Results from two phase III randomised, double-blind, placebo-controlled, multinational trials evaluating pirfenidone in patients with mild-to-moderate IPF (as defined by FVC ≥50% predicted and DLCO ≥35% pred) were published earlier the same year [11]. Although only one of these studies reached the primary end-point of change in FVC at week 72 (p<0.001), the pooled analysis from both studies showed a significant reduction in the decline in FVC compared to placebo (p<0.005), with further beneficial effects of pirfenidone with regard to several secondary end-points [1]. The most common adverse events were gastrointestinal (nausea, dyspepsia, vomiting and anorexia), skin rash and photosensitivity, and dizziness, consistent with the known safety profile of the drug and generally of mild-to-moderate severity [11]. A meta-analysis of these studies [12, 13] and another study conducted in Japan [14] further demonstrated a beneficial effect regarding progression-free survival time (HR 0.70, 95% CI 0.56–0.88, p=0.002).

In the ACE-IPF trial ( NCT00957242) [15], investigators from the IPFnet consortium tested the hypothesis that targeting the coagulation cascade at therapeutic doses would reduce the rates of mortality, hospitalisation, and decline in FVC. Rationale for this hypothesis was based on compelling evidence from both animal and human studies that have demonstrated an increased risk of thrombosis in patients with IPF [16], enhanced pro-coagulant activity in alveoli of patients with IPF, stimulation of fibrosis by activated coagulation cascade [17], and a previous unblinded clinical trial suggesting increased survival in patients receiving anticoagulation [18]. In this 48-week, double blind, placebo-controlled trial, patients were randomised to receive warfarin versus placebo targeting an international normalised ratio (INR) of 2–3 using an encrypted INR home monitoring system. The primary end-point was time to death, hospitalisation (non-elective, non-bleeding), or a decline of ≥10% in FVC. Termination of the study was recommended by the independent data safety and monitoring board after 145 of the planned 256 subjects had been randomised due to a low probability of benefit and an excess in mortality [15]. The cause of the excess mortality was unknown, with deaths being related to respiratory worsening and not to severe bleeding complications, especially diffuse alveolar haemorrhage. The results of this trial, although disappointing, have practical consequences. The use of anticoagulant therapy as a treatment for IPF is strongly discouraged, as opposed to international IPF guidelines which listed anticoagulation therapy as a possible choice in a minority of patients [5].

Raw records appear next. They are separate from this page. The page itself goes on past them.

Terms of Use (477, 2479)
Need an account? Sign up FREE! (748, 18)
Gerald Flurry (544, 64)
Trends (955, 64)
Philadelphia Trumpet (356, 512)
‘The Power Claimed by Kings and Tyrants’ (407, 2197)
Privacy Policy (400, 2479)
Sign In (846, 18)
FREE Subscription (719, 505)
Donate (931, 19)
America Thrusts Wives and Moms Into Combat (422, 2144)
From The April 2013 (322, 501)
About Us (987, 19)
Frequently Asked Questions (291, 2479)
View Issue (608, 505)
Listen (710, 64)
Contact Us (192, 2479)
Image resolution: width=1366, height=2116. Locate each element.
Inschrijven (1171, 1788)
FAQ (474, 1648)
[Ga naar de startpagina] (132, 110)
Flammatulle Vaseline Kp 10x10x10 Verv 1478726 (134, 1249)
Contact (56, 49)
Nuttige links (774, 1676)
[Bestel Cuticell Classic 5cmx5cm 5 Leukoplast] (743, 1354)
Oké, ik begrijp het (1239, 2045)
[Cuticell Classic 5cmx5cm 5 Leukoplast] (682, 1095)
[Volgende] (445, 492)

Altogether, results made available during the past year have provided new evidence since the recent international evidence-based guidelines for the management of IPF [5]. The triple combination therapy, which has often been considered the worldwide standard of care for the treatment of IPF although with low-quality evidence, is no longer recommended [10, 19]. Anticoagulation as a treatment of IPF is strongly discouraged. One further study (ASCEND, NCT01366209) is being conducted with pirfenidone in the USA. The endothelin receptor antagonist bosentan, macitentan and ambrisentan [1921] have not proven efficacious in patients with IPF. Further study is needed to evaluate the long-term benefit:safety ratio of sildenafil [22]. Current international guidelines already need to be updated to account for new evidence [19, 23]. The choice of appropriate end-points in IPF trials is controversial [2429], and priority is now given to clinically relevant end-points in a realistic and ethical setting. Indeed, participation of patients in clinical trials is, more than ever before, a priority to test other pharmacological agents.


One study has evaluated the delay in accessing specialised care among patients with IPF, defined as the estimated time from the onset of dyspnoea to the initial visit at a tertiary care centre [30], e.g. a centre specialised in ILD or a transplant centre. Survival time and time to transplantation were evaluated, with covariates accounting for most variables that could affect prognosis, including age, sex, FVC, lead time, potential barriers to accessing healthcare, comorbidities and treatment. The mean delay from onset of dyspnoea to access to a specialised centre was 2.2 yrs (interquartile range 1.0–3.8 yrs) [30]. Delayed access to a tertiary care centre was associated with a higher risk of death in patients with IPF independent of disease severity [30]. A longer delay was not associated with a lower likelihood of undergoing lung transplantation. This important finding is not self-intuitive, as many clinicians used to argue that referral of ILD patients had little implication due to limited therapeutic options in IPF. In fact, once referred, patients may benefit from a correct diagnosis and early appropriate management. This indicates that early referral to an ILD centre should be considered for those with suspected or known ILD. It is anticipated that patients may ultimately benefit from early detection of the disease (so-called subclinical ILD) [31, 32], which may be triggered by velcro crackles at lung auscultation [33], investigation by primary care providers and pulmonologists of patients with mild exercise dyspnoea or chronic cough, systematic screening in individuals with history of familial ILD, innovative biomarkers or imaging methods in the future [32, 33].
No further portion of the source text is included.